* _YOUR TASKS_:
**a.** Reproduce word for word the stretch of the Gharbia Governorate text from "Gharbia Governorate ( , )" through "governorate is 1,942 km2.".
**b.** Answer these questions using the Gharbia Governorate text:
(i) Which city is the largest in Gharbia?
(ii) How many villages did the area comprise in the 13th century?
(iii) Until what year was El Mahalla El Kobra the provincial capital?
**c.** Translate this sentence from the Gharbia Governorate text into Spanish: "Its capital is Tanta, which is 90 km north of Cairo, and 120 km south east of Alexandria."

* _TEXT PASSAGE_:
§

Gharbia Governorate ( , ) is one of the governorates of Egypt. It is located in the north of the country, south of Kafr El Sheikh Governorate, and north of Monufia Governorate. Its capital is Tanta, which is 90 km north of Cairo, and 120 km south east of Alexandria. The largest city in Gharbia is El Mahalla El Kubra. The total area of Gharbia governorate is 1,942 km2.

Municipal divisions
The governorate is divided into municipal divisions, with a total estimated population, as of July 2017, of 5,018,545. In some instances there is a markaz and a kism with the same name.

History
The name of al-Gharbiyya is an Arabic term meaning "The Western one" or "The Western Side". In the 13th century it comprised 165 villages, while the 15th-century geographer al-Qalqashandi describes it as fertile and prosperous.

El Mahalla El Kobra was the provincial capital until 1836, when it was later succeeded by Tanta.

Historical places:
1- Tanta's museum.
2- ali beik al kabeer avenue.

§

(Data listing)
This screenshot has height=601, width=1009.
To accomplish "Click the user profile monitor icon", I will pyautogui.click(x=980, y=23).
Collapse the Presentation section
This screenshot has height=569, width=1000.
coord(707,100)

§

* _RESPONSES_:
**a.**
Gharbia Governorate ( , ) is one of the governorates of Egypt. It is located in the north of the country, south of Kafr El Sheikh Governorate, and north of Monufia Governorate. Its capital is Tanta, which is 90 km north of Cairo, and 120 km south east of Alexandria. The largest city in Gharbia is El Mahalla El Kubra. The total area of Gharbia governorate is 1,942 km2.

**b.**
(i) El Mahalla El Kubra
(ii) 165
(iii) 1836

**c.** Su capital es Tanta, que está a 90 km al norte de El Cairo y a 120 km al sureste de Alejandría.